This is what your baby really feels when you cry during pregnancy
Posted November 21, 2016
Most of us know what you eat and drink while pregnant effects your baby, but what about how you feel?
Research from the Association for Psychological Science found a 6-month old embryo is effected by your emotions. And it isn’t just temporary. Your emotional health can start to form the fetus’ attitudes about life.
So how does your crying effect your baby? Some of these categories can give you a good indication on how your emotions are changing your baby’s life — forever.
For stressed moms
Every mom deals with occasional stress, and that won’t have a lasting effect on your baby. However, long-term anxieties, stresses or depression will.

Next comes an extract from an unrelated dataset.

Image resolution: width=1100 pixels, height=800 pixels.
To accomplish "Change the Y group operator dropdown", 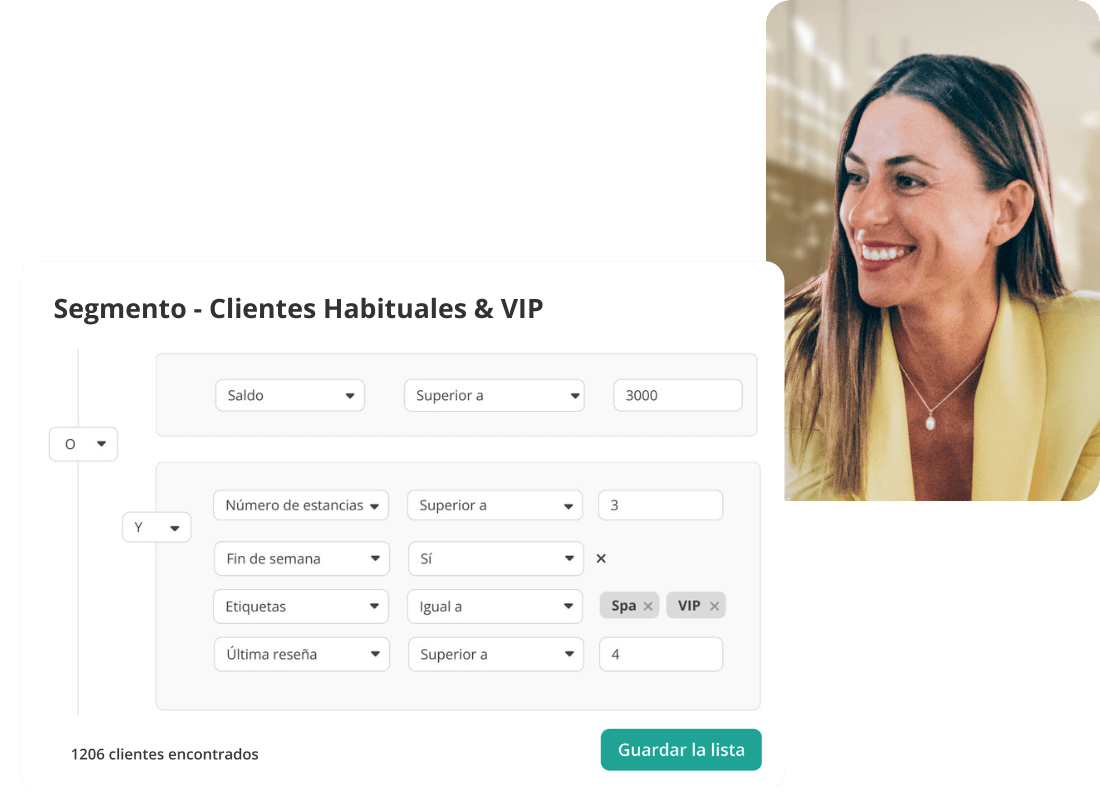I will tap(156, 527).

Mommies who are highly anxious during pregnancy have a higher chance of having anxious, colicky babies.
When you’re stressed, your body creates a stress hormone, and while your emotions can’t pass into the placenta, your hormones can. If your baby gets the stress hormone often, he or she gets used to being chronically stressed.
For depressed moms
Being depressed while you’re pregnant is just as common as postpartum depression, according to health line. It’s pretty common too — 10 percent of pregnant moms are depressed.

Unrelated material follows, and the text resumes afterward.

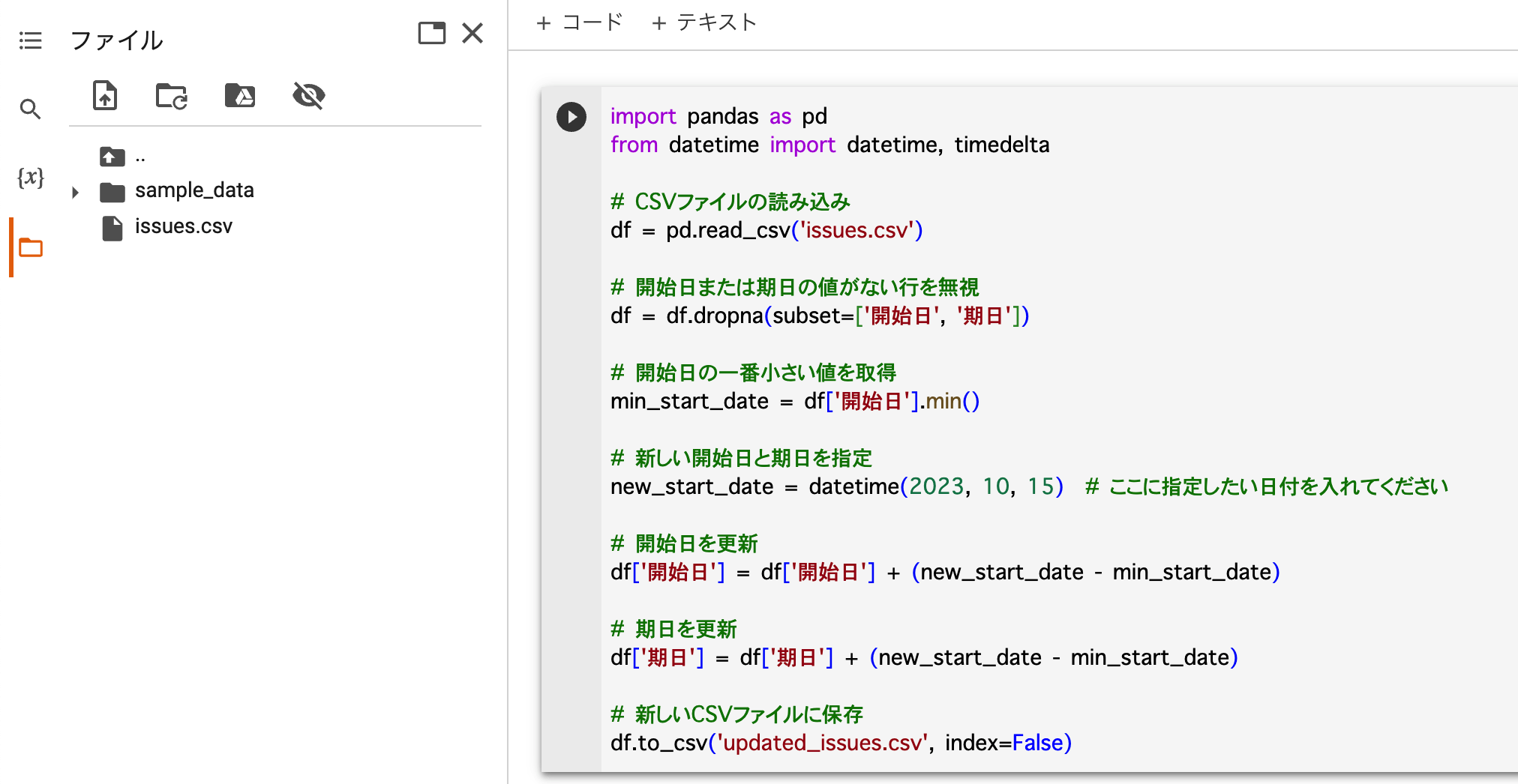The width and height of the screenshot is (1518, 784).
Task: Open the issues.csv file
Action: (183, 226)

Babies born to depressed moms are 1.5 times more likely to have depression at 18-years-old and have more emotional problems like aggression.
Your depression can also actually affect how well your baby develops as well, but it’s related more on the consistency of your depression rather than the depression itself.

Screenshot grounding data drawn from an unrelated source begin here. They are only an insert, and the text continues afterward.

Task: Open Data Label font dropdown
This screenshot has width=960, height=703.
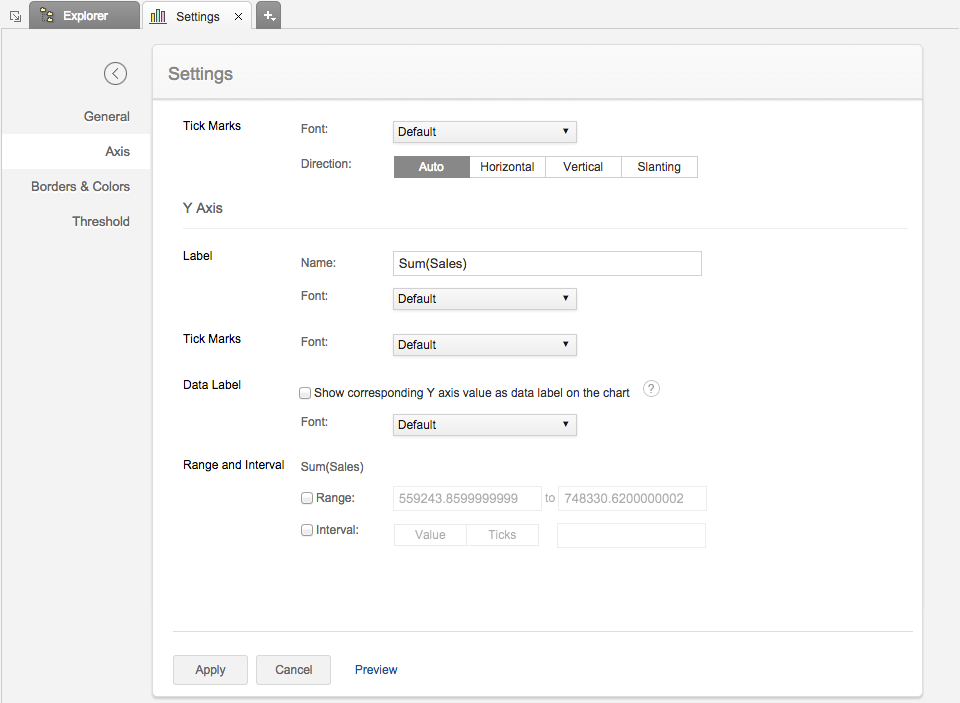Action: [484, 425]
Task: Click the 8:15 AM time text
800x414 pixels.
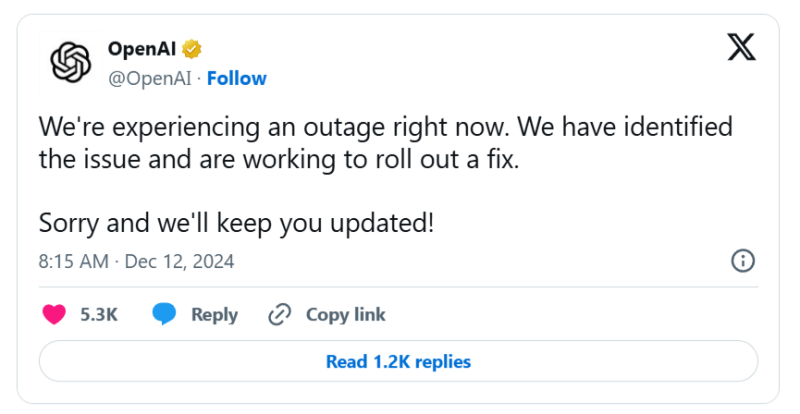Action: 73,262
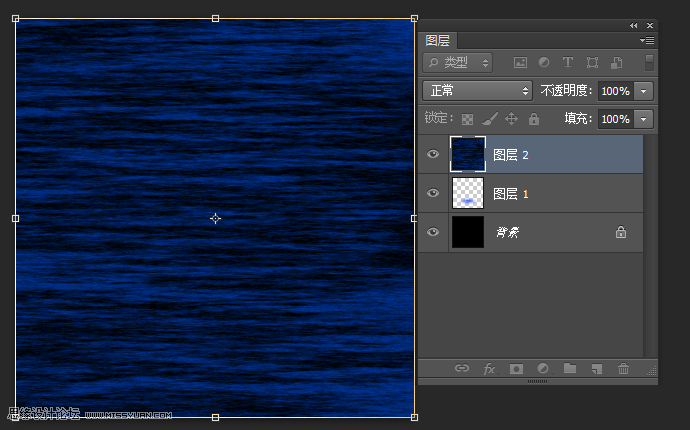Toggle lock transparent pixels
This screenshot has height=430, width=690.
click(467, 119)
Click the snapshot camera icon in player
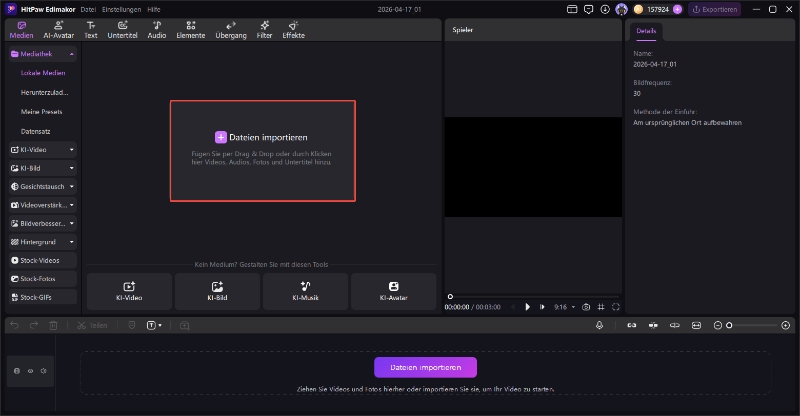 pyautogui.click(x=586, y=307)
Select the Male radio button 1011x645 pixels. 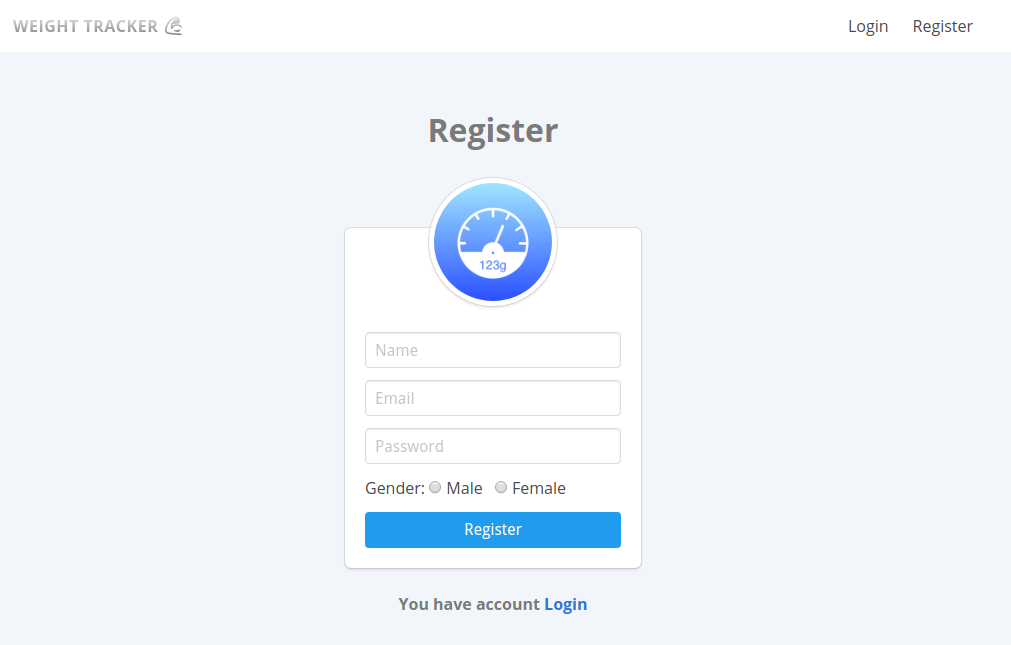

According to the study, if the mom was depressed while pregnant and remained depressed after pregnancy, the baby developed normally. And if the mom was mentally healthy while pregnant and remained mentally healthy after birth, the baby still developed normally. But if one of those things changed, like the mom was healthy during pregnancy, but become depressed after birth, that slowed the development process.
For moms who resent being pregnant
Resentment at this small human growing inside you will only make matters worse. Studies show moms who felt no attachment to their baby while in the womb had children with emotional problems.
For moms who have occasional sad days
We all have them. Don’t let this worry you. Occasional stress or bad days won’t have any lasting effects on your baby.
What to do
Get the help you need to be happy! Obviously, you can’t get rid of all your stress, but learn the symptoms of depression and talk to your doctor about pregnancy-safe antidepressants. (They exist!)
And if nothing else, take a long bath, breathe deep, learn yoga or enjoy a day of pampering yourself. After all, you are growing a human!